_EXERCISE_: Set down exactly the lines below between the line holding "Given: Open the blue stiletto nails thumbnail" and the line holding "Enable the Taakweergave", inclusive; no other line belongs in the answer.

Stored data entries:
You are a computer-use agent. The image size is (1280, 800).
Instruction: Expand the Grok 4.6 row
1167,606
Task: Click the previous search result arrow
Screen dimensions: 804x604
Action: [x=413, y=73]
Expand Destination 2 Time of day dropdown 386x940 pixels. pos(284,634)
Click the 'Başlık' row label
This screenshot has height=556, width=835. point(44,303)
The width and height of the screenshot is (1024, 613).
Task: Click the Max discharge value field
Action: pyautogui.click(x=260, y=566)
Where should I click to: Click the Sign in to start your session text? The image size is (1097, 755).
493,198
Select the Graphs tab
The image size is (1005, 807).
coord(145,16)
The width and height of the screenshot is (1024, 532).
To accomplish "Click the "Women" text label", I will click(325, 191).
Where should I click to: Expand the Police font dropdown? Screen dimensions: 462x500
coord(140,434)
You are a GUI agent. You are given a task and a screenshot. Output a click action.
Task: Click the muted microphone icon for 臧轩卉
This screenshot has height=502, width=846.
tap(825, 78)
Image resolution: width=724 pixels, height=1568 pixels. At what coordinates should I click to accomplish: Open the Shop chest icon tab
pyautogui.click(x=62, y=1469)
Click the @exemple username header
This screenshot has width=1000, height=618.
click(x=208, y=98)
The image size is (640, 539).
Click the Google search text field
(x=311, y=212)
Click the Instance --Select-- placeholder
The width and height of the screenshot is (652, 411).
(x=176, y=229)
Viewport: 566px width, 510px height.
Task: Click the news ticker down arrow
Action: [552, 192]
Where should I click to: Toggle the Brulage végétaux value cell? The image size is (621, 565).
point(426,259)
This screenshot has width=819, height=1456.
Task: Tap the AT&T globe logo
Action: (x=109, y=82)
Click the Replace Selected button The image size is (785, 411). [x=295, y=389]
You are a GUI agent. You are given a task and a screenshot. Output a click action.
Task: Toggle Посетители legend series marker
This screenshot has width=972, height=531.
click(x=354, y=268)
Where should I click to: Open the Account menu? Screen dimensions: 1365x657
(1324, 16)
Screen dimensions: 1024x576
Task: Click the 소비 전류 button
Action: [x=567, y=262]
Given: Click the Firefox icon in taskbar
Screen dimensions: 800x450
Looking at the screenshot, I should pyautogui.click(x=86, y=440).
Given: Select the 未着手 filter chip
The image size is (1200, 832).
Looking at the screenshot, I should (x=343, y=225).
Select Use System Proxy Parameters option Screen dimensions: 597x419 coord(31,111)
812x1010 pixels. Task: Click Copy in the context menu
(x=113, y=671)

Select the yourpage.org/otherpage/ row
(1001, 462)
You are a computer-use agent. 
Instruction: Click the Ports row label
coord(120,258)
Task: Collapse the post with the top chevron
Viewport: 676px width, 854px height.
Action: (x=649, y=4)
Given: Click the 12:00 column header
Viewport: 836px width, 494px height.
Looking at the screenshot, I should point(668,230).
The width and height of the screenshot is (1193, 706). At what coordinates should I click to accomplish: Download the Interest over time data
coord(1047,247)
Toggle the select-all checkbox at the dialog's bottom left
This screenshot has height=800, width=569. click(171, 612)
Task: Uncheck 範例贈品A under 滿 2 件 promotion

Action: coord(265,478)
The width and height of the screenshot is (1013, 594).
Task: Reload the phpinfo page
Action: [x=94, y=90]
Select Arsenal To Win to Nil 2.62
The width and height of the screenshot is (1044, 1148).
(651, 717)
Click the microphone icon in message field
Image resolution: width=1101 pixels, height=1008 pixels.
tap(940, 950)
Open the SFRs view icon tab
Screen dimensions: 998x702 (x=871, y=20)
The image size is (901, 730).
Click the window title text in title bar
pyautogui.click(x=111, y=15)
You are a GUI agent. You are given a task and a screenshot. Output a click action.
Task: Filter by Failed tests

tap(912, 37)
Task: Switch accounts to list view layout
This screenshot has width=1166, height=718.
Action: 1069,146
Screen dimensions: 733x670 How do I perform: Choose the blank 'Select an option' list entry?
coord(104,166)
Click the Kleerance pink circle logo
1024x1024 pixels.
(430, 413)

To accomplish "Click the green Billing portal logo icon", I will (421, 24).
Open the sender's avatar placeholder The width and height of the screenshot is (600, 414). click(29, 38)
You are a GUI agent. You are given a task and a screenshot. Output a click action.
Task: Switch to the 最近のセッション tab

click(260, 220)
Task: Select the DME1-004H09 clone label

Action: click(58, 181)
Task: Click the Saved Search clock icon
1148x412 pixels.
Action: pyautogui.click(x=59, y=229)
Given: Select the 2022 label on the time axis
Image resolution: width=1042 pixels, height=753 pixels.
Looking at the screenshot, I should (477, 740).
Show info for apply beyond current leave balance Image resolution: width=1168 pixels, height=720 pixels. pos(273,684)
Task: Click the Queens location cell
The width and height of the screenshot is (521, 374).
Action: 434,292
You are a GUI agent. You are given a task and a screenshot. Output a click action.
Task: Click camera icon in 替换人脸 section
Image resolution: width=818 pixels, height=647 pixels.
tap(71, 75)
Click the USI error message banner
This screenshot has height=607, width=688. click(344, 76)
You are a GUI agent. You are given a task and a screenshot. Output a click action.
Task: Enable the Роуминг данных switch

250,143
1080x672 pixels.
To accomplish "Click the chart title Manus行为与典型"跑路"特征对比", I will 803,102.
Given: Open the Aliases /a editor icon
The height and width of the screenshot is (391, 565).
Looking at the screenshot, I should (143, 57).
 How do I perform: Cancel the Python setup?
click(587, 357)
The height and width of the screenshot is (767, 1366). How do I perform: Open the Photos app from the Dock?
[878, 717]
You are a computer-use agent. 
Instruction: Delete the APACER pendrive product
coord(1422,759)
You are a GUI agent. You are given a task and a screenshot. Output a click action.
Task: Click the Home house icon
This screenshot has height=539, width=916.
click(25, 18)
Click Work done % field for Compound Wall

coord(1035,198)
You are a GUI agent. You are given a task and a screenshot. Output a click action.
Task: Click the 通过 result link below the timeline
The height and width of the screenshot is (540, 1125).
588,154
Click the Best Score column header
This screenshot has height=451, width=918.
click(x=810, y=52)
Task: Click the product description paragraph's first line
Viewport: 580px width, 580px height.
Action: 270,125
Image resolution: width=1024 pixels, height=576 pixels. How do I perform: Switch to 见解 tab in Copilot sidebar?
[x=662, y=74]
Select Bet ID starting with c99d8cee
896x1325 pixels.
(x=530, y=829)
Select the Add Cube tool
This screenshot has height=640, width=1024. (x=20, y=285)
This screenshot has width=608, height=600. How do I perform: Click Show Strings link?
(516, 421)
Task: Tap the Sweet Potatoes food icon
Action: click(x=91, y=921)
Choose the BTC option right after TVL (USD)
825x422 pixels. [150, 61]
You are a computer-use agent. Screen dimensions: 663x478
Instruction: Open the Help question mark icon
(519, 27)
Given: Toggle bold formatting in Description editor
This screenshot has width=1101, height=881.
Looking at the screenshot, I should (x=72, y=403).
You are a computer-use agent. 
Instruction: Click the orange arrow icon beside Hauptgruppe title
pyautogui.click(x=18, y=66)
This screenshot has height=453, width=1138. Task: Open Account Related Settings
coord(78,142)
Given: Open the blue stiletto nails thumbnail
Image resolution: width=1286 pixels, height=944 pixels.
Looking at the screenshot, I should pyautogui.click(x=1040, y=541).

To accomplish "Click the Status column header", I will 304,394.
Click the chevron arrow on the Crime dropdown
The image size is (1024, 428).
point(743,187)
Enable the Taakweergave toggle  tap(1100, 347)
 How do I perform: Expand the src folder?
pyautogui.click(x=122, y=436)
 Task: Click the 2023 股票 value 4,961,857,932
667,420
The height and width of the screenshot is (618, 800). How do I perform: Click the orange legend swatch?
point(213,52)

_ANSWER AREA_:
Given: Open the blue stiletto nails thumbnail
Image resolution: width=1286 pixels, height=944 pixels.
Looking at the screenshot, I should pyautogui.click(x=1040, y=541).

To accomplish "Click the Status column header", I will 304,394.
Click the chevron arrow on the Crime dropdown
The image size is (1024, 428).
point(743,187)
Enable the Taakweergave toggle  tap(1100, 347)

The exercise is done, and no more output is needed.